やさしい経済学 財政の規律とルール

第2回 ポアンカレの奇跡

渡辺 努
ファカルティフェロー

財政政策ルールを議論する手始めに、財政規律が損なわれた状況を考えてみよう。そうした状況で何が起きるかを知ることは、望ましい財政政策ルールについてヒントを与えてくれるからである。

財政規律に関する有名なエピソードに「ポアンカレの奇跡」がある。第一次大戦後のフランスでは戦争のために財政が大幅に悪化し、それを反映して通貨フランが急落していた。

当時、自国通貨安の原因が貨幣や国債の財政的な裏づけの弱さにあることは政治家を含め広く認識されていた。つまり、フラン危機は金融政策の問題ではなく財政の問題であると認識されていたのである。
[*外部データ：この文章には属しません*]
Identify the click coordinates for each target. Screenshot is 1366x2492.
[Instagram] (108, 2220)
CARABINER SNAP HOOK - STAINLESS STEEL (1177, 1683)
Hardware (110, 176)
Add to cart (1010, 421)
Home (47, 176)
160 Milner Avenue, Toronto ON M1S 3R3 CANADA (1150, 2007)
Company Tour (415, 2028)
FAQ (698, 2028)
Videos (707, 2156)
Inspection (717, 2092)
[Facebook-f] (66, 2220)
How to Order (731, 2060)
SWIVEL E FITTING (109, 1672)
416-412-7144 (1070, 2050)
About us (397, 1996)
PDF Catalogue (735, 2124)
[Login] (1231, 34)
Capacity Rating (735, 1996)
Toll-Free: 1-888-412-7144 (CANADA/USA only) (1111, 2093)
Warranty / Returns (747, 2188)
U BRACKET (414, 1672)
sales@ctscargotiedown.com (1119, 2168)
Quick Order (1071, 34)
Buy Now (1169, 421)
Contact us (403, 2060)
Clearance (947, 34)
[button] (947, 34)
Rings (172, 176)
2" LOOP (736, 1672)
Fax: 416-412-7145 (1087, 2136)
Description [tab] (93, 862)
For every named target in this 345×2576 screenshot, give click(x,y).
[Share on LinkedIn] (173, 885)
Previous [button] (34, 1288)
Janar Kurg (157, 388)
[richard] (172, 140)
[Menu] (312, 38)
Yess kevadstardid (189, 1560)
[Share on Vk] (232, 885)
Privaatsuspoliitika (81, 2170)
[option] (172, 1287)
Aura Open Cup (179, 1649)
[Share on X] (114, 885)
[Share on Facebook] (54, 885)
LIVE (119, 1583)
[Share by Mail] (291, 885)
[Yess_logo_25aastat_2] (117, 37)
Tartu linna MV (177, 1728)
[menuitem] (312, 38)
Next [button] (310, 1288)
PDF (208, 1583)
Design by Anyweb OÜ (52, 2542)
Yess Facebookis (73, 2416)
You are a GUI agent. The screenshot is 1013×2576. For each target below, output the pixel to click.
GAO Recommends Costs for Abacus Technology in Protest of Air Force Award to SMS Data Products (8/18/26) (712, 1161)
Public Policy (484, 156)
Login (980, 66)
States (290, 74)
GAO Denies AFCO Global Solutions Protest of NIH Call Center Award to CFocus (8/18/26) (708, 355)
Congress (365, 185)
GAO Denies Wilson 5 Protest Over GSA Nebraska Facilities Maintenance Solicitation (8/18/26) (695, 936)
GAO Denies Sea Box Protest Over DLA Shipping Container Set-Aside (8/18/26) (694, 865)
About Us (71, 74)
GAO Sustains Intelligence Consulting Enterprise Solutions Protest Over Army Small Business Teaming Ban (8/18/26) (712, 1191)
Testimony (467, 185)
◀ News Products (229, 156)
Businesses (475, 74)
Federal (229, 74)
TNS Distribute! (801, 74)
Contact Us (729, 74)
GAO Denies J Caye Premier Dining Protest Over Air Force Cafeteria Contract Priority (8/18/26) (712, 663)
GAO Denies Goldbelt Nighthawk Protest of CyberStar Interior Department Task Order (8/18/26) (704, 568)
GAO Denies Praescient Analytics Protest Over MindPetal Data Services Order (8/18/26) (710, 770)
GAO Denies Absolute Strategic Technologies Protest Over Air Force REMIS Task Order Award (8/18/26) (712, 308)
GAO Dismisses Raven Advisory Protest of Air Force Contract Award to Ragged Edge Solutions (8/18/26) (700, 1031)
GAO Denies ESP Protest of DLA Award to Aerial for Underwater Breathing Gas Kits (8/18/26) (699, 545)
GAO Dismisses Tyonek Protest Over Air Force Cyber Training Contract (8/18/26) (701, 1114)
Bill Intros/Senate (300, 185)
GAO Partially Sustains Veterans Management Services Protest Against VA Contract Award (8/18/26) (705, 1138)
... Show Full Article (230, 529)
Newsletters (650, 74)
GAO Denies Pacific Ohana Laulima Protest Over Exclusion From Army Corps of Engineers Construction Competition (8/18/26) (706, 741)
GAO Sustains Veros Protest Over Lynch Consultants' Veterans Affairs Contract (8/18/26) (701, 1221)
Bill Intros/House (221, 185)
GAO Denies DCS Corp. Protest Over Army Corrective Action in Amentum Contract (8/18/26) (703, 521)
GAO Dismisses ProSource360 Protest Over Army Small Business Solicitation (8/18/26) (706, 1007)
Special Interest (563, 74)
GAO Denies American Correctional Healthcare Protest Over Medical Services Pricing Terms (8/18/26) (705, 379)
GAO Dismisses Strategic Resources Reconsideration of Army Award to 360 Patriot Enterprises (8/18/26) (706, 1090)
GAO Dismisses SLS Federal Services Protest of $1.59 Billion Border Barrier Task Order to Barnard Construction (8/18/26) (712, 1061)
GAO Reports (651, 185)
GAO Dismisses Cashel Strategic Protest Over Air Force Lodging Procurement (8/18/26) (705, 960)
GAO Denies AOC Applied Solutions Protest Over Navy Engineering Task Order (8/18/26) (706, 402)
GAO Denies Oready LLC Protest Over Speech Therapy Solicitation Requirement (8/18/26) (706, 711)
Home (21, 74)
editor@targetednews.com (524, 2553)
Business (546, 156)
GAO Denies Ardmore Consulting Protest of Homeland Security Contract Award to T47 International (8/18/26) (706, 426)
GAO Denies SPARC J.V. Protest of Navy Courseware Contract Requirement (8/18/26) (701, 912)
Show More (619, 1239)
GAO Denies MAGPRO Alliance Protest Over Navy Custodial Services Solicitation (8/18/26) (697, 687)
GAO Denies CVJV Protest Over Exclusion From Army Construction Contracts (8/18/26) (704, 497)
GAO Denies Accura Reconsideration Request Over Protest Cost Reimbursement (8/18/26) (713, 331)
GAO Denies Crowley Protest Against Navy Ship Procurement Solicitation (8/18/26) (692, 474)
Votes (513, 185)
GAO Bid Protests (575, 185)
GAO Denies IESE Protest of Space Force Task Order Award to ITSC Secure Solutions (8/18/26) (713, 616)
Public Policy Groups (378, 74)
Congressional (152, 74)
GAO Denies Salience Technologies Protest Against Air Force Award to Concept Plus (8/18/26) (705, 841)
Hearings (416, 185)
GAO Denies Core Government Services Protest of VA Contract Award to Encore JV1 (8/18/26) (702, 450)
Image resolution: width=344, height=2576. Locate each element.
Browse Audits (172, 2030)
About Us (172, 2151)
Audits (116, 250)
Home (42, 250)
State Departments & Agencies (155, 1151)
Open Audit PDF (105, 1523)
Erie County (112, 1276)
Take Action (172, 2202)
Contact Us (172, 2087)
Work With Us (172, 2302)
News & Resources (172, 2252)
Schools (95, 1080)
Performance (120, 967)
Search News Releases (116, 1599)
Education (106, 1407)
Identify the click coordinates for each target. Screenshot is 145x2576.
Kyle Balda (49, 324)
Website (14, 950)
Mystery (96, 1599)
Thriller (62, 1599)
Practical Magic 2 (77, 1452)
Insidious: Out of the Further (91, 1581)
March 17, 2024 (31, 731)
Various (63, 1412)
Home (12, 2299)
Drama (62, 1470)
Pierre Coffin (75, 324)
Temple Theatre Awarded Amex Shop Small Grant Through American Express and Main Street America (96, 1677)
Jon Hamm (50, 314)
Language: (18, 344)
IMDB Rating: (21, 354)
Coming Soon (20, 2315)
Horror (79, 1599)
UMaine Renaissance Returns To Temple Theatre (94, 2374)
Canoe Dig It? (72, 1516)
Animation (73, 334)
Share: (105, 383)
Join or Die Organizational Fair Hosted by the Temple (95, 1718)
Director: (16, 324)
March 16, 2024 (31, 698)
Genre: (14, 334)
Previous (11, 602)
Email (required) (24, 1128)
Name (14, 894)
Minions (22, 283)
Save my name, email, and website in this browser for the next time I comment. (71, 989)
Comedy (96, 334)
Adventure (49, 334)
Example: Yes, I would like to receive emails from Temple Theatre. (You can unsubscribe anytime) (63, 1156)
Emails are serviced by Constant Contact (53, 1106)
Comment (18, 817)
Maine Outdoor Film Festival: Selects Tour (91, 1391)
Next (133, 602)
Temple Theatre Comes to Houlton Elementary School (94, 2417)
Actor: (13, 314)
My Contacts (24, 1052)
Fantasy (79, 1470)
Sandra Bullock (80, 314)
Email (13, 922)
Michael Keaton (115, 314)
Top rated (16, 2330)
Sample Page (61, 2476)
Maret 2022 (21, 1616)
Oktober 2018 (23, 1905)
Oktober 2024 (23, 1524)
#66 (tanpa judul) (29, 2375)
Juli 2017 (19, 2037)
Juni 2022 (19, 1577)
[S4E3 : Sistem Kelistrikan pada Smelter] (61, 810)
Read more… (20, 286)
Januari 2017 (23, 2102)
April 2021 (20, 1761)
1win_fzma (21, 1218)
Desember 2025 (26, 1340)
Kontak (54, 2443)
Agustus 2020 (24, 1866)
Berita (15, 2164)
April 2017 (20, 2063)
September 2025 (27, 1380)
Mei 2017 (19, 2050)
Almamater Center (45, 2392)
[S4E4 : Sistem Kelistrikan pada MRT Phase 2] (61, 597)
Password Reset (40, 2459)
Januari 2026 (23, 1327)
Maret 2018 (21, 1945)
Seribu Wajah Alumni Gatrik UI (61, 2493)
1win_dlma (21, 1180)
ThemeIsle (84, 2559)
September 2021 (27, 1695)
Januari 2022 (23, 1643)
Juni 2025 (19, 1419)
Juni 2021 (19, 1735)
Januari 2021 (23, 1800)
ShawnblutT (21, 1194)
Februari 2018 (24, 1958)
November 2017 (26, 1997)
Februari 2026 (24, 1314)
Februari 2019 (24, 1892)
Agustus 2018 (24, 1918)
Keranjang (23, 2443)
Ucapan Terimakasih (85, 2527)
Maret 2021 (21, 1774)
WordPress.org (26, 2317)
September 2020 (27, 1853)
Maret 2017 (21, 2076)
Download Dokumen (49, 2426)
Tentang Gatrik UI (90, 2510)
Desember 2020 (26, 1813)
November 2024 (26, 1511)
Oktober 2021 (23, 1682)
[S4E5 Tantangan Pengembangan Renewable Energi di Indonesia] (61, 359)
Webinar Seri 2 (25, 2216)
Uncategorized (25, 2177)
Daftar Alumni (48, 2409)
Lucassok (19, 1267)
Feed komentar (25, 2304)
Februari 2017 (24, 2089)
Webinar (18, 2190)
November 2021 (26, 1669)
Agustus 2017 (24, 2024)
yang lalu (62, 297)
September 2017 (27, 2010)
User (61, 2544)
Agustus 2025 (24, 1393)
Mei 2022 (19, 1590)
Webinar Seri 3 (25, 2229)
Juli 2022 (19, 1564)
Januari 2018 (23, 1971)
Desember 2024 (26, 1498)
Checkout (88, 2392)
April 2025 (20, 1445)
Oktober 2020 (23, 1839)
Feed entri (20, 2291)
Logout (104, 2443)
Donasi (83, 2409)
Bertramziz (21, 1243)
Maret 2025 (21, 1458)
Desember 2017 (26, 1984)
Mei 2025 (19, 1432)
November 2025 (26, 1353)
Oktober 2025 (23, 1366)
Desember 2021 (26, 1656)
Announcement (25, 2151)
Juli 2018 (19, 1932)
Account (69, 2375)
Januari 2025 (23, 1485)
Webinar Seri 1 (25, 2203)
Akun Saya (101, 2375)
例えばケインズは「貨幣改革論」のなかで増税によって国債の裏づけを強めることを提案している。

こうしたなかで、フラン防衛のために財政を立て直す試みが続けられたが、左翼連合内閣が提案する財政再建計画は次々と否決され、そのたびに政治も混乱する状況が続いていた。

1926年に入るとフランは年率100%超の減価という暴落が続いていた。これを反映して当時物価も猛烈な勢いで高騰し、経済はパニック状態にあった。そうした混乱が極限に達したところでレイモン・ポアンカレ元首相が復帰、彼の率いる国民連合内閣に交代して、ようやく大きな転換が始まることになる。

ポアンカレは貨幣や国債の財政的裏づけに対する市場の疑念を晴らすべく、政権を握るとただちに間接税の大幅な増税などを中心とする措置により均衡財政を目指す財政再建プログラムを発表する。そしてこのプログラムが信頼を得ると、通貨下落と物価上昇に歯止めがかかり、フランスは危機を脱出する。

このように、財政規律が損なわれた多くの国では通貨危機に見舞われる。そこには(1)放漫財政のツケが自国通貨の下落圧力の形で顕在化する(2)政府は何とか通貨への信認を取り戻そうと躍起になり、そのために財政を立て直そうと試みる――という共通のパターンが観察される。

先のフランスの例では財政再建に成功したが、通貨の信認が問われるところまで悪化してしまった財政を立て直すのは容易ではない。実際に通貨危機の多くの例では政府がびほう策しか提示できず、その結果、市場の説得に失敗して大幅な通貨下落に陥っている。ポアンカレのエピソードが「奇跡」と賞賛されるのも、失敗例が多いからこそであろう。